| Aim of the exercise |
Copy nothing but the lines below running from the line containing "Open the Hero Section tab" through the line containing "Viewport: 1389px width, 868px height.", both end lines included.

Segment Start: Source material

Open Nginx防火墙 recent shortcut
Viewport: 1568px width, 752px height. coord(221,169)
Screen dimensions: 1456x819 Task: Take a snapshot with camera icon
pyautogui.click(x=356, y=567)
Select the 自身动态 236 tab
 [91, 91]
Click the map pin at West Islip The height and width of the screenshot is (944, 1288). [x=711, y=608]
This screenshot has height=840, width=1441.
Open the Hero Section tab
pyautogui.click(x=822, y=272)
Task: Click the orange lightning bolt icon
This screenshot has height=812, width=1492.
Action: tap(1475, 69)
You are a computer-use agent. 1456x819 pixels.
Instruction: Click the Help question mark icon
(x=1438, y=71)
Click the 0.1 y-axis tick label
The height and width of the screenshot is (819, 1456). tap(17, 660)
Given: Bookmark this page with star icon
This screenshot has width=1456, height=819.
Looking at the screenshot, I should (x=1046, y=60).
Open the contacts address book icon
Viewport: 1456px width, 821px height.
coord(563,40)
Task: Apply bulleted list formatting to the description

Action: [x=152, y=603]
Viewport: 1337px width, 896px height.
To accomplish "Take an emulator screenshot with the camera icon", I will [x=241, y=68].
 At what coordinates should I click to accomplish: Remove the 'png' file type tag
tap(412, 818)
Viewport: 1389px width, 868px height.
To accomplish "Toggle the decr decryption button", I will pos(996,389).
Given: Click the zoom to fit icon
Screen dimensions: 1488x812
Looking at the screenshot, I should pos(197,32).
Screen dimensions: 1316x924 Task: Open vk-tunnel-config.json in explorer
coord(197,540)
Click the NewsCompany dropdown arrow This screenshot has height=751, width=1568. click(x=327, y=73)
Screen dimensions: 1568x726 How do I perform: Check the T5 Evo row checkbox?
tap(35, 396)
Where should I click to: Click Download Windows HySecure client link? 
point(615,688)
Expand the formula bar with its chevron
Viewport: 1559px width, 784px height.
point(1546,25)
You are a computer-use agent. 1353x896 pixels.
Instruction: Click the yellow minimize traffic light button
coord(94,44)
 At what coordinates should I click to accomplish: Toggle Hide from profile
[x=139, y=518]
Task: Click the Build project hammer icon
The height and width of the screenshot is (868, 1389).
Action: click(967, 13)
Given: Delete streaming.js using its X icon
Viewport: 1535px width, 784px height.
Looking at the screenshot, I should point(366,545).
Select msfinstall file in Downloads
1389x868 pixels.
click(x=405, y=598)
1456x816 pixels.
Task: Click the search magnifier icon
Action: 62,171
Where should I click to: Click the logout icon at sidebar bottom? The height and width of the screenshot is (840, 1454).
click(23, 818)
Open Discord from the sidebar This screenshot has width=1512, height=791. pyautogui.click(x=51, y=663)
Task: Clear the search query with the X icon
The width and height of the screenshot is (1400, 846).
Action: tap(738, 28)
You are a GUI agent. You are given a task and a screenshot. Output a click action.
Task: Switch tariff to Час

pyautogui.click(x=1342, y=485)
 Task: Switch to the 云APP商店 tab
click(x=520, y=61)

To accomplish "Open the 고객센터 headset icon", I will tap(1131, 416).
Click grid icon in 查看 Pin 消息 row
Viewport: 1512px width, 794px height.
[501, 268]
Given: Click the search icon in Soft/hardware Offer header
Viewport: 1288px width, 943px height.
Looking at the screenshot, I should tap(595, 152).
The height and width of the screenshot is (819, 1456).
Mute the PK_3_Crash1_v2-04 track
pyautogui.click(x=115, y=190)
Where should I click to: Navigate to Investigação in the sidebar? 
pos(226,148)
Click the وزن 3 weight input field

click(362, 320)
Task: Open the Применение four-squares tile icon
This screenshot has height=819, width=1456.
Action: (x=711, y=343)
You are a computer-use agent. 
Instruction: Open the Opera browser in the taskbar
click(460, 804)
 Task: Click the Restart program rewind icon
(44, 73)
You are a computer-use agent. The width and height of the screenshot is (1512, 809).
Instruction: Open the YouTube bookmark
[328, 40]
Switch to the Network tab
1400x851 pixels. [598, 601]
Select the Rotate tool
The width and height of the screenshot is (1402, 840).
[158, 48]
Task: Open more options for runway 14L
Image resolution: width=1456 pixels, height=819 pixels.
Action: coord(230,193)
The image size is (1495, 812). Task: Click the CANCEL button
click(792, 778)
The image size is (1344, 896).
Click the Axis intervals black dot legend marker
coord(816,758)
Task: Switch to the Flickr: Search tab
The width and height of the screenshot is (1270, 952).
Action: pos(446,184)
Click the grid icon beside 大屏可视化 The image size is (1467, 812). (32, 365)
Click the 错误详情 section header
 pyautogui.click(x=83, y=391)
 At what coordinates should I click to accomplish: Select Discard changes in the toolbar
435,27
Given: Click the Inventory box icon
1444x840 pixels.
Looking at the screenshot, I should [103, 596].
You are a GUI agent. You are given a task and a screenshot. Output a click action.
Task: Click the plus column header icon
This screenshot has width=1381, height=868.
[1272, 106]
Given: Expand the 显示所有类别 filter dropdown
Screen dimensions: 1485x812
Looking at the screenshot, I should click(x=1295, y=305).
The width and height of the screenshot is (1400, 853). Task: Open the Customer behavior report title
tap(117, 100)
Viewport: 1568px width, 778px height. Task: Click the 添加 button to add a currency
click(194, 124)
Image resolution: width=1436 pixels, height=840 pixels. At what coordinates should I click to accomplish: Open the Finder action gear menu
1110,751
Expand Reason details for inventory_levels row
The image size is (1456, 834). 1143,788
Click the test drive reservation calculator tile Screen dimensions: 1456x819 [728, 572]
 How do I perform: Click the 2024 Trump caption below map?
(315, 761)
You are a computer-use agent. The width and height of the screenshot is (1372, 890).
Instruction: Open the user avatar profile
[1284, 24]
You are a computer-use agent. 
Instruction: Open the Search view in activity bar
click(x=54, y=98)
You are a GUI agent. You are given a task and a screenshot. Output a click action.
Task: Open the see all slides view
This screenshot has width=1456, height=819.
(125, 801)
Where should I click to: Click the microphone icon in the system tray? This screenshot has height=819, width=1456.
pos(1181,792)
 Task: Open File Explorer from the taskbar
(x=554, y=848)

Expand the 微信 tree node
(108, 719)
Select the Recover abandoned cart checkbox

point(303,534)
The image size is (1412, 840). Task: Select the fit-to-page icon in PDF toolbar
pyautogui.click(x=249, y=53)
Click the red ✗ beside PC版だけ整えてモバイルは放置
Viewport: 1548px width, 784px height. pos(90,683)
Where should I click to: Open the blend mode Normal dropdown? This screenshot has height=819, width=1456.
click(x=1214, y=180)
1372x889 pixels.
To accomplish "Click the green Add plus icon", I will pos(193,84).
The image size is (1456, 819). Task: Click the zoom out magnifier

Segment End: Source material

| Solution to this problem |
Open the Hero Section tab
pyautogui.click(x=822, y=272)
Task: Click the orange lightning bolt icon
This screenshot has height=812, width=1492.
Action: tap(1475, 69)
You are a computer-use agent. 1456x819 pixels.
Instruction: Click the Help question mark icon
(x=1438, y=71)
Click the 0.1 y-axis tick label
The height and width of the screenshot is (819, 1456). tap(17, 660)
Given: Bookmark this page with star icon
This screenshot has width=1456, height=819.
Looking at the screenshot, I should (x=1046, y=60).
Open the contacts address book icon
Viewport: 1456px width, 821px height.
coord(563,40)
Task: Apply bulleted list formatting to the description

Action: [x=152, y=603]
Viewport: 1337px width, 896px height.
To accomplish "Take an emulator screenshot with the camera icon", I will [x=241, y=68].
 At what coordinates should I click to accomplish: Remove the 'png' file type tag
tap(412, 818)
Viewport: 1389px width, 868px height.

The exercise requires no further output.